They really did go for "moz://a."

The old Netscape browser had a dinosaur named Mozilla as its mascot and codename. When the browser was open sourced in 1998, it used the dinosaur's name and visage as its branding.

No longer. After a rebranding was announced in August, the final decision has now been revealed. The Mozilla Organization has a shiny new wordmark that spells out the word "mozilla" with a mix of letters and punctuation (written in a requisite custom font, named Zilla). A blog post describes how the new brand is meant to signal Mozilla's support for an open and accessible Web.

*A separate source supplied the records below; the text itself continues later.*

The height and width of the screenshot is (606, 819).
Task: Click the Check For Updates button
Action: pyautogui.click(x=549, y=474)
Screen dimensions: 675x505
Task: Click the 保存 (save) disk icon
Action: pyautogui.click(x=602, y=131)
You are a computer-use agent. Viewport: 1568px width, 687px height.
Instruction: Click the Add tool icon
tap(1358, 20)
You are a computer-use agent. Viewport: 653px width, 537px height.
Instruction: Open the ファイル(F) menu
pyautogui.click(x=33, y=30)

I'm pretty sure I've seen a similar treatment of the colon-slash-slash in youth-oriented TV shows to show just how with it and Internet-savvy a person or company is; a kind of nerd shibboleth. The whole thing feels like it would have been bold and clever in the early 1990s—an intellectual counterpart to the stupidity of Yahoo!'s embedded exclamation mark.

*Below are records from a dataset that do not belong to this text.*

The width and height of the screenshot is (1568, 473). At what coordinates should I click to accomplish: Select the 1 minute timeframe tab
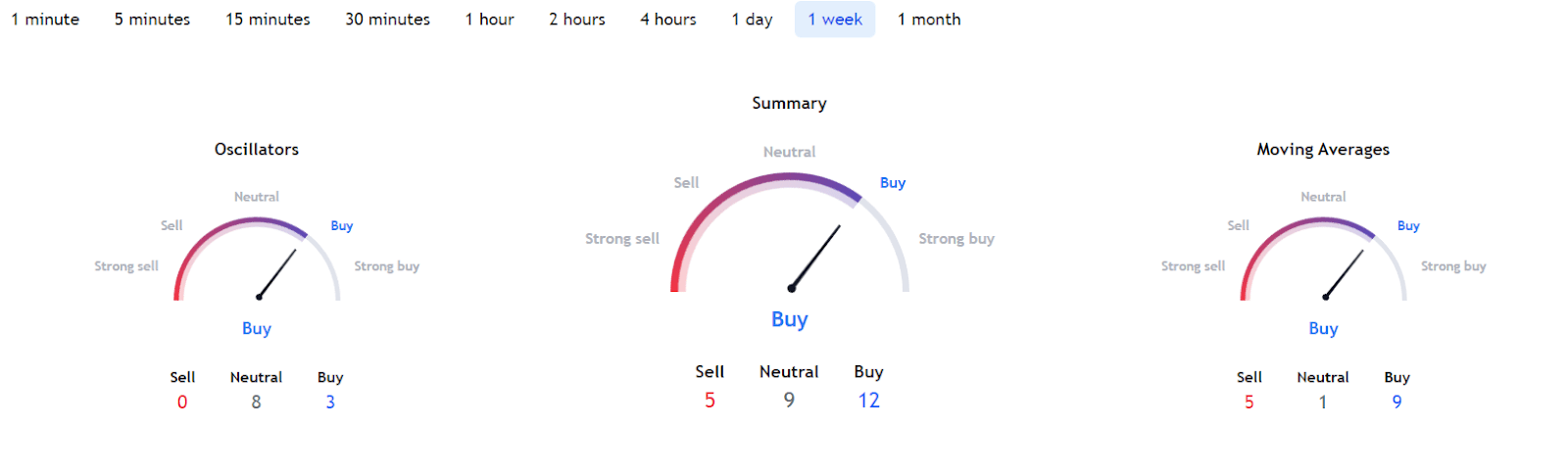pos(45,20)

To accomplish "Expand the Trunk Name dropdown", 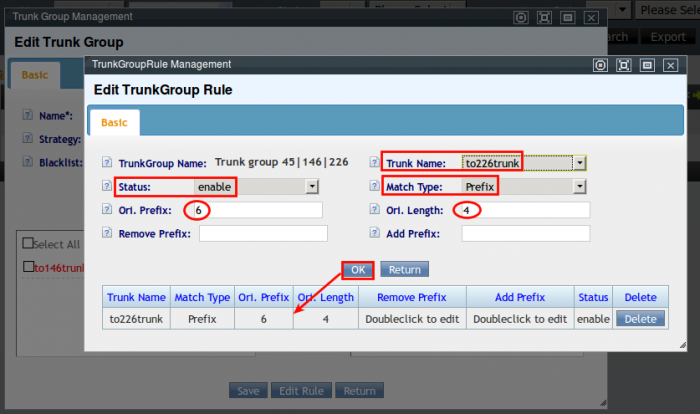I will pyautogui.click(x=579, y=163).
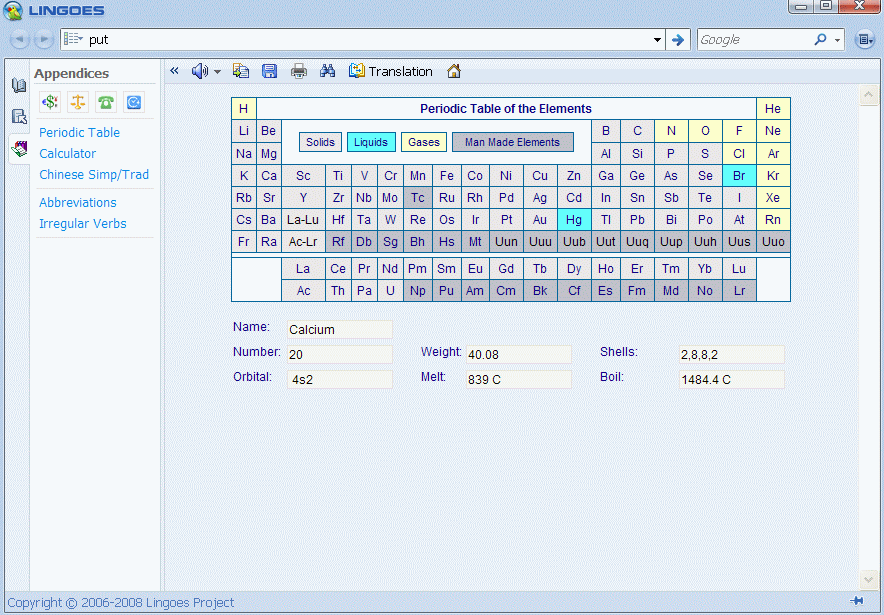
Task: Select the cyan Hg element cell
Action: pyautogui.click(x=573, y=220)
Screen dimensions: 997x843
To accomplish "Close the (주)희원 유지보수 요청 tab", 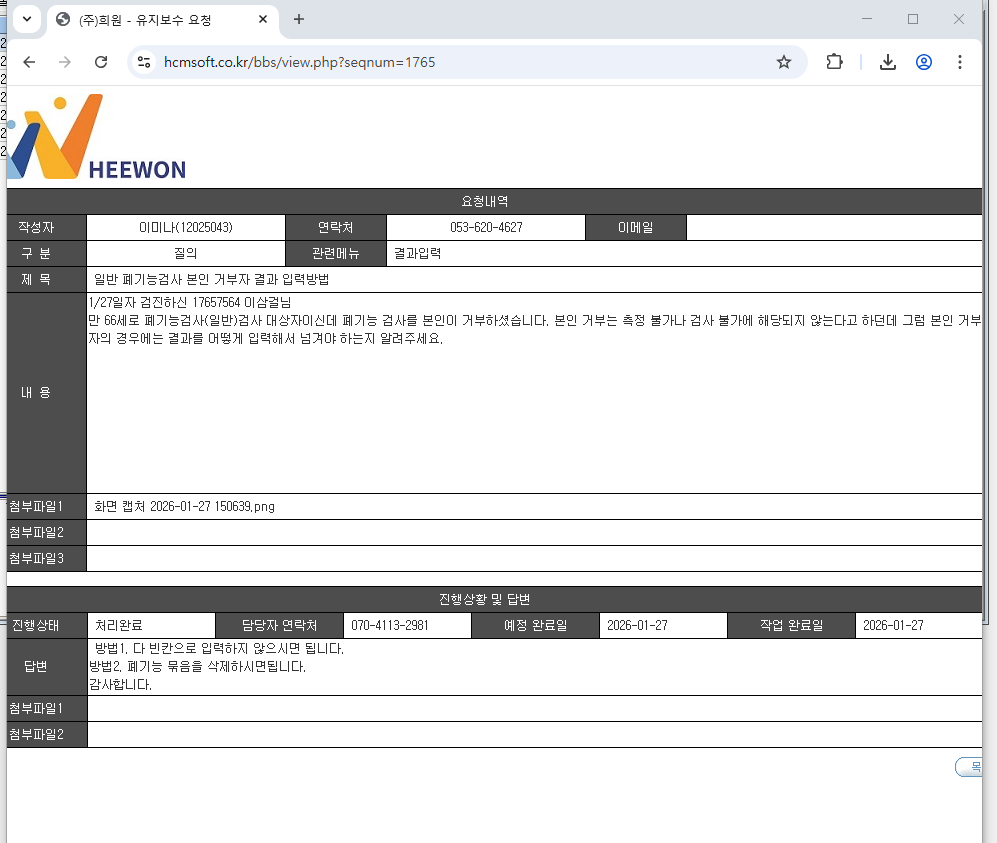I will 263,20.
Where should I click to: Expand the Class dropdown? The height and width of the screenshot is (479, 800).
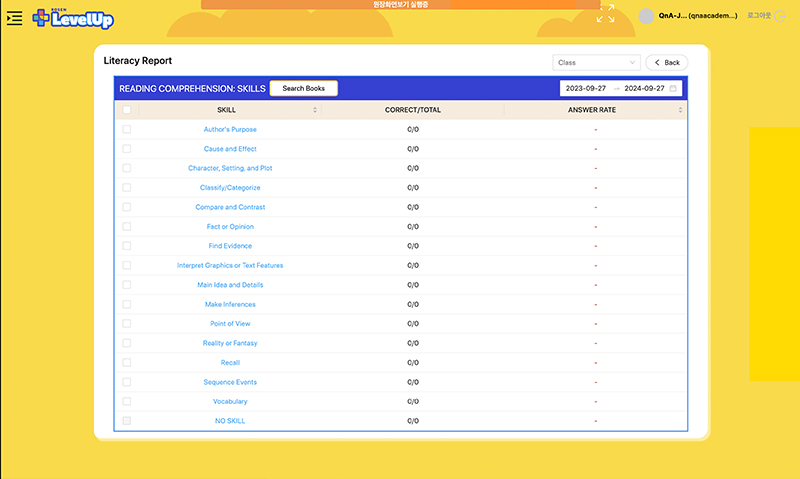tap(596, 63)
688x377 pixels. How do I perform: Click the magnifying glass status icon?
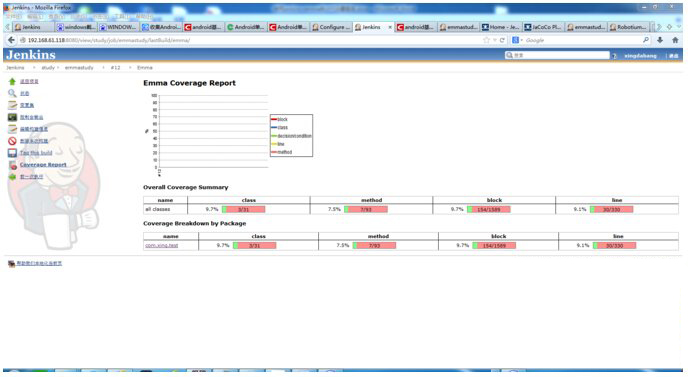(12, 93)
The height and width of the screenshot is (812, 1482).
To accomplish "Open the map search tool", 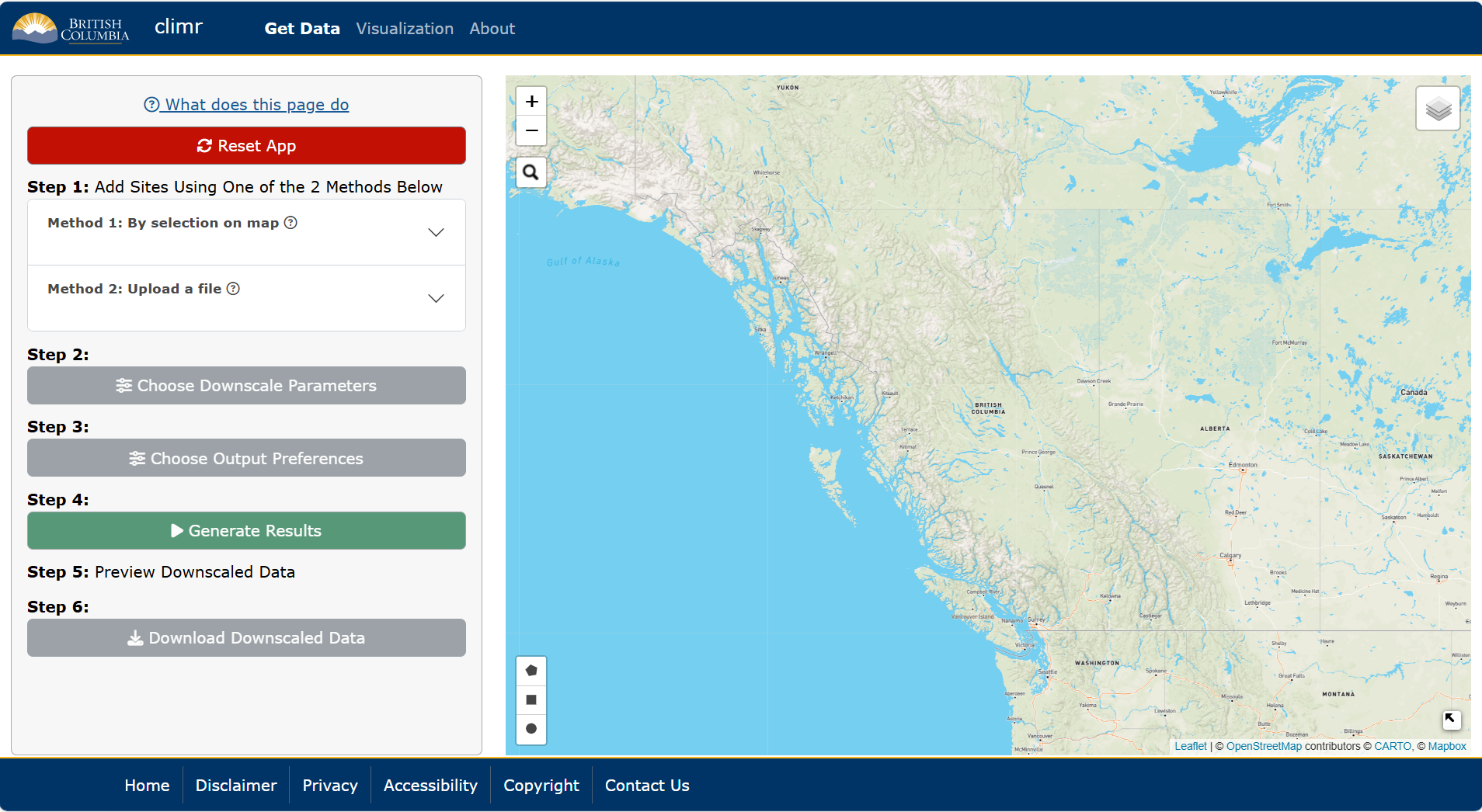I will pos(531,172).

In the year 2017 it feels like a throwback, not least because Chrome, Edge, and, yes, Mozilla's own Firefox all suppress display of the colon-slash-slash when visiting non-secure URLs. The branding is built around a nerdy detail of the way protocols are written in uniform resource locators, a detail deemed so unimportant that there's no point even cluttering up the screen with it.

Firefox, fortunately, still uses a cute animal. The flame-tailed fox is fun, and as a bonus, the ever-adorable red panda with its luxuriously bushy tail is sometimes called the firefox.